The first charge is in accordance with the general current of authority. (Burwell v. Mandeville's Ex'r, 2 How., 576, (U. S. R.;) Troubat on Part., secs. 532, 533; 3 Kent's Comm., note a, p. 64.)

Mr. Parsons seems to regard it as a stipulation in the articles of partnership for the formation of a new partnership, which may or may not be acceded to by the parties concerned, after the death of one of the partners, rather than a continuation of the old partnership. (Pars. on Part., 2d ed., marg. p. 438, 439.)

Justice Story, in the case quoted from 2 Howard, 576, says: “By the general rule of law, every partnership is dissolved by the death of one of the partners. It is true that it is competent for the partners to provide by agreement for the continuance of the partnership after such death; but then it takes place in virtue of such agreement only, as the act of the parties, and not by mere operation of law.” “But then in each case the agreement or authority must be clearly made out, and third persons, having notice of the death, are bound to inquire how far the agreement or authority to continue it extends, and what funds it binds; and if they trust the surviving partner beyond the reach of such agreement or authority or fund, it is their own fault,” &c.

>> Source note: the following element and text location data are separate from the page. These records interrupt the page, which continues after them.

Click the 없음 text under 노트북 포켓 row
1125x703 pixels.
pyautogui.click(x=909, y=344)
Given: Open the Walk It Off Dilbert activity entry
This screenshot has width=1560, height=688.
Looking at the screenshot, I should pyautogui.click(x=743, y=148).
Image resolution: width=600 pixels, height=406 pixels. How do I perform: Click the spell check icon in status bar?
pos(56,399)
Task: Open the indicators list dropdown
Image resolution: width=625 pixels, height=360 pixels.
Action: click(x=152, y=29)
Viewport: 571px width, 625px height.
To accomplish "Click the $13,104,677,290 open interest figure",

Neither in the pleading nor in the evidence did there seem to be any regard paid to the distinction here taken, as to whether the whole estate of C. C. Alexander in the hands of his executors was made, by the agreement for the continuance of the partnership, responsible for the debts contracted by the surviving partners, or only such of his effects as were embarked in this particular enterprise of transporting cotton to Mexico for sale.

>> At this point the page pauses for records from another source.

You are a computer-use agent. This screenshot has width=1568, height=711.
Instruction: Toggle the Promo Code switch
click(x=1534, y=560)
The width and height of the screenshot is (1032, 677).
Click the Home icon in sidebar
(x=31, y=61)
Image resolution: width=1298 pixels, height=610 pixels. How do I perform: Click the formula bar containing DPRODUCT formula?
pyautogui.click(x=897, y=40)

If the responsibility, under the agreement, extended only to the effects put into this enterprise, the remedy should have been to reach such effects, or the proceeds of them in the hands of the executors, and not to obtain a general judgment against them, binding the land and other effects of said estate not embarked in this enterprise. Had there been special exception to the allegation of plaintiff in setting up this agreement for the continuance of the partnership, the court might have required such an amendment as wonld have made it more certain, whether the agreement extended to fixing a responsibility upon all of the effects, or only upon those embraced in the enterprise.

There was no charge given upon this subject, calculated to present any such distinction.

The counsel for the executors asked the court to charge as follows, to wit:

“If you believe from the evidence that C. C. Alexander was dead at the time the draft sued on was executed and delivered to plaintiff, then you will find in favor of the executors of C. C. Alexander, unless the plaintiff has proved, by the clearest and most unambiguous language, showing in the most positive manner an intention on the part of C. C. Alexander to render his general assets liable for debts contracted by said firm of A. M. & C. C. Alexander after his death.”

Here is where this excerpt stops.